◆ READING PASSAGE
□ □ □ □ □ □ □

Genetic Testing for Aortic Aneurysms Could Spur Early Treatment and Save Lives

Researchers find genetic clue to identify those at risk for aortic aneurysms.

ByABC News
September 13, 2011, 3:24 PM

Sept. 14, 2011— -- Professional singer and mother of four Patty Peterson led a busy life in 2007, unaware that a rare cardiac condition had turned her heart into a ticking time bomb. It wasn't until that bomb exploded one February evening that she even knew she had an aortic aneurysm -- a swelling in the blood vessel that pumps blood throughout the body.

"I was driving home at about 10:30 at night and I felt something burst in my chest, it felt like a dagger," Peterson told ABC News.

Peterson's aorta had split under the pressure of the swelling, opening a tear in her blood vessel that ran from her heart down to her groin, and is at risk of rupturing at any time. Peterson was rushed to nearby Abbot Northwestern Hospital in Minneapolis, where ER docs had her in open heart surgery within two hours -- quick work that undoubtedly saved her life, she says.

□ □ □ □ □ □ □

Records drawn from a dataset:
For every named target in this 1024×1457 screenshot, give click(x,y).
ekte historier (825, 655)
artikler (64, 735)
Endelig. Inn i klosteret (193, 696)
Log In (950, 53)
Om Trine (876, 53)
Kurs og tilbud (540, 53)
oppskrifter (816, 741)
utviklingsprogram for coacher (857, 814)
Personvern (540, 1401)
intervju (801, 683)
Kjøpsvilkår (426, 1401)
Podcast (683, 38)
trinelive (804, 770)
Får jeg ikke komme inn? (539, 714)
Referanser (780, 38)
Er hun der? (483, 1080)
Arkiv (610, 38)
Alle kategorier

□ □ □ □ □ □ □

◆ WORK TASK 1
Answer these questions using the article on genetic testing for aortic aneurysms:
(a) What two roles does the article give Patty Peterson?
(b) What did Peterson say the burst in her chest felt like?
(c) In which city is Abbot Northwestern Hospital?
◆ WORK TASK 2
List every specific part of the body that the aortic aneurysm article names.
◆ WORK TASK 3
Continue the article on genetic testing for aortic aneurysms, starting after its final sentence.
These entries are unrelated to the article on genetic testing for aortic aneurysms.

◆ ANSWER SPACE 1
(a) Professional singer and mother of four.
(b) A dagger.
(c) Minneapolis.

◆ ANSWER SPACE 2
- Heart
- Blood vessel
- Chest
- Aorta
- Groin

◆ ANSWER SPACE 3
Like most patients with aortic aneurysms, Peterson had had no symptoms until the aneurysm burst. Though aortic aneurysms are highly treatable if found early, it is extremely difficult to predict who's at risk for one.

But new research from the University of Texas Health Sciences Center at Houston points to a way to genetically screen for those at risk of certain types of aortic aneurysms.

Twenty percent of the time, thoracic aortic aneurysms (the more common of the two types, thoracic and abdominal) occur in patients who already have a family history of the disease. At this point, doctors can screen them for certain genes that may indicate they are at increased risk,, but up until recently there was little known about how to screen the other 80 percent of patients who, until their aneurysm ruptures, have no signs, symptoms or family history to alert doctors to their condition.

"We could screen the general population with echocardiograms, but that would be very expensive, so our other option is to screen genetically," says Dr. Dianna Milewicz, senior author on the research, published Sunday in the journal Nature Genetics.

Using the DNA of 765 aortic aneurysm patients who don't have a family history, researchers could identify a gene variant on chromosome 15 that makes its carriers twice as likely to have a thoracic aortic aneurysm and dissection, or TAAD.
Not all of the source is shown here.